Help also says that issuing CURSORSETPROP() without uNewValue resets the property to its default value. Our tests show that to be mostly true, but in each version, some items don’t reset as documented. For example, in every version we tested, FetchMemo resets to .T. when the value is omitted, not to .F. Be sure to either always specify a value or make sure that the property resets to what you think it does before you count on this behavior.
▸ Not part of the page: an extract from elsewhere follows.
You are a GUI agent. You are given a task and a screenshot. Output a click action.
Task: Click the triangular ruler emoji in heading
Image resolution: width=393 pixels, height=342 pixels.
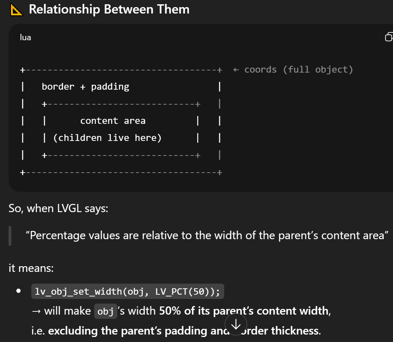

The SourceName property isn’t well-known but is extremely handy for dealing with tables and views with spaces in their names (not something we recommend, of course). The problem is that when you open such a table or view, VFP substitutes spaces for underscores in the alias. If you then try to use some generic code with something like DBGetProp(ALIAS(), …), it’ll bomb because the alias isn’t the same as the name. Instead, use something like:

lcSource = CursorGetProp("SourceName")
DBGetProp(lcSource, ...)

Example

USE Employee
? CURSORGETPROP("Buffering")    && Returns 1
? CURSORGETPROP("SourceName")   && Returns Employee
? CURSORGETPROP("SourceType")   && Returns 3

CREATE DATA Test
CREATE SQL VIEW MyEmps AS ;
    SELECT EmployeeId, First_Name, Last_Name ;
       FROM Employee WHERE Region = ?Region
USE MyEmps
? CURSORGETPROP("Buffering")    && Returns 3
* Set updating properties
* Employee_Id is primary key
? CURSORSETPROP("KeyFieldList", "Employee_Id")
? CURSORSETPROP("UpdateNameList", ;
 "first_name Employee.first_name,last_name Employee.last_name")
? CURSORSETPROP("SendUpdates", .T.)
? CURSORSETPROP("Tables", "Employee")
? CURSORSETPROP("UpdatableFieldList", "First_Name,Last_Name")
* Now the view is updatable

In the second example, we make the view updatable for just this one time. To make it updatable permanently, use DBSetProp() to set the corresponding properties.